New findings presented by Dr. Elizabeth Harper-Clark and Prof. Norman Murray of the Canadian Institute for Theoretical Astrophysics (CITA) show that radiation pressure is not a thing which should be discounted. It has widely been theorized that supernovae accounted for GMC disruption, but “Even before a single star explodes as a supernova, massive stars carve out huge bubbles and limit the star formation rates in galaxies.”

Galaxies harbor stellar nurseries and, as stars are born, the galaxy evolves. It is our understanding that stellar birth occurs within giant molecular clouds where low temperatures, high density and gravity work together to ignite the stellar process. It happens at a smooth and steady rate – a pace which we surmise occurs from the outflow of energy from other stars and possibly black holes. But just what exactly is the life expectancy of a GMC?

To understand a giant molecular cloud is to understand the mass of the stars contained within it. This is key to star formation rates. “In particular, the stars within a GMC can disrupt their host and consequently quench further star formation.” says Harper-Clark. “Indeed, observations show that our own galaxy, the Milky Way, contains GMCs with extensive expanding bubbles but without supernova remnants, indicating that the GMCs are being disrupted before any supernovae occur.”
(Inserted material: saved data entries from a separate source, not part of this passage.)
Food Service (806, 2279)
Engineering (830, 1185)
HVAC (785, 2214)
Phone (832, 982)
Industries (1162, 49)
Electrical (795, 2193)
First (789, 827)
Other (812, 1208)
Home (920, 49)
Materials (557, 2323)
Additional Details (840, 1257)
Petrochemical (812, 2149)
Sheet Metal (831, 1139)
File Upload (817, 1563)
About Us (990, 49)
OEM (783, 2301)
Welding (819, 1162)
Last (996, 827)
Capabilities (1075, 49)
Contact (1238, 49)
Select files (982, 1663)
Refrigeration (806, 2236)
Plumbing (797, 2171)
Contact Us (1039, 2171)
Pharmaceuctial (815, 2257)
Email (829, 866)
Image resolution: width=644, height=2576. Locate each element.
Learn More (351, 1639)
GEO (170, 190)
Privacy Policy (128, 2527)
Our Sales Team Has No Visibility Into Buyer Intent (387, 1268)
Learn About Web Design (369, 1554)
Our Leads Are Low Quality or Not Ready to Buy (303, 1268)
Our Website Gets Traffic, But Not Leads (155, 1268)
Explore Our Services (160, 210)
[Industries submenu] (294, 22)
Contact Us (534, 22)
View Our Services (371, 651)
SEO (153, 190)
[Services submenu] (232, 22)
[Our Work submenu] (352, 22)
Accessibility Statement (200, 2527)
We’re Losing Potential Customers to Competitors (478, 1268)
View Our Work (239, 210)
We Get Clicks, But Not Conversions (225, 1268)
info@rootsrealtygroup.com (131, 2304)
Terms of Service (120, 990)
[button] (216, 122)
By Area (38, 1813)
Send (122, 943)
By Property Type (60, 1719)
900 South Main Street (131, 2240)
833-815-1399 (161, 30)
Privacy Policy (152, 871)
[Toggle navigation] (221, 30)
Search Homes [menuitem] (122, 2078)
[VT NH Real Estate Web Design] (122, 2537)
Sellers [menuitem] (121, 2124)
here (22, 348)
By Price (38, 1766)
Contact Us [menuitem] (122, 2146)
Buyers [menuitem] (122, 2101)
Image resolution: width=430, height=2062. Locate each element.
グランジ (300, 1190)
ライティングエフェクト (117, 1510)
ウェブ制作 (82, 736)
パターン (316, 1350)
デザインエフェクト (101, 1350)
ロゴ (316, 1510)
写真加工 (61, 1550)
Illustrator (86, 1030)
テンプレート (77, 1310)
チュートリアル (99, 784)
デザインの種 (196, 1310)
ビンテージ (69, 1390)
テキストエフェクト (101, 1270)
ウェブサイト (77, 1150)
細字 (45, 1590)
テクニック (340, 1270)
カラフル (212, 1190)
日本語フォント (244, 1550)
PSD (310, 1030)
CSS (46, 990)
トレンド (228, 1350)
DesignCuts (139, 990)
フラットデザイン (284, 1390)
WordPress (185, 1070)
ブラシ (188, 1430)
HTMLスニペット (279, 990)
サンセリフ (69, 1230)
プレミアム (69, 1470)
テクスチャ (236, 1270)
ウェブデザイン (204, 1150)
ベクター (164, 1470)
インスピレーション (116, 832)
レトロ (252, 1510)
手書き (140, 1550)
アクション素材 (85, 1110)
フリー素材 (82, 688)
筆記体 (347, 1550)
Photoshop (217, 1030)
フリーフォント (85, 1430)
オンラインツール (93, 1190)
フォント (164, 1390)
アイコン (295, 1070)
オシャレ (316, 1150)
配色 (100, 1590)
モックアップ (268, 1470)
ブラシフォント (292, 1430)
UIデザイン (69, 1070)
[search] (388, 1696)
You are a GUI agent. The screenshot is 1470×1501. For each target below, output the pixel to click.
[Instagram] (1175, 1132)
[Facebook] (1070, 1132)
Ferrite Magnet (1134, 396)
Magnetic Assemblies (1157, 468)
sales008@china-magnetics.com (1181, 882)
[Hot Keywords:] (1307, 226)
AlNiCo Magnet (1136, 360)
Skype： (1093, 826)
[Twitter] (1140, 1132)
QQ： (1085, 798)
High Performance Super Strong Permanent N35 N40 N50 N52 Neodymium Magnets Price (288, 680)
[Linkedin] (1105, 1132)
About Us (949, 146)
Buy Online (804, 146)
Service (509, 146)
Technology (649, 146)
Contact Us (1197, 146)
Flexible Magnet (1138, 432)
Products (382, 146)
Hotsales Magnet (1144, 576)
What’s happening here? Ionization and radiation pressure are blending together within the gases. Electrons are being forced out of atoms during ionization… an action which happens incredibly fast, heating up the gases and increasing pressure. The often over-looked radiation is far more subtle. “The momentum from the light is transferred to the gas atoms when light is absorbed.” says the team. “These momentum transfers add up, always pushing away from the light source, and produce the most significant effect, according to these simulations.”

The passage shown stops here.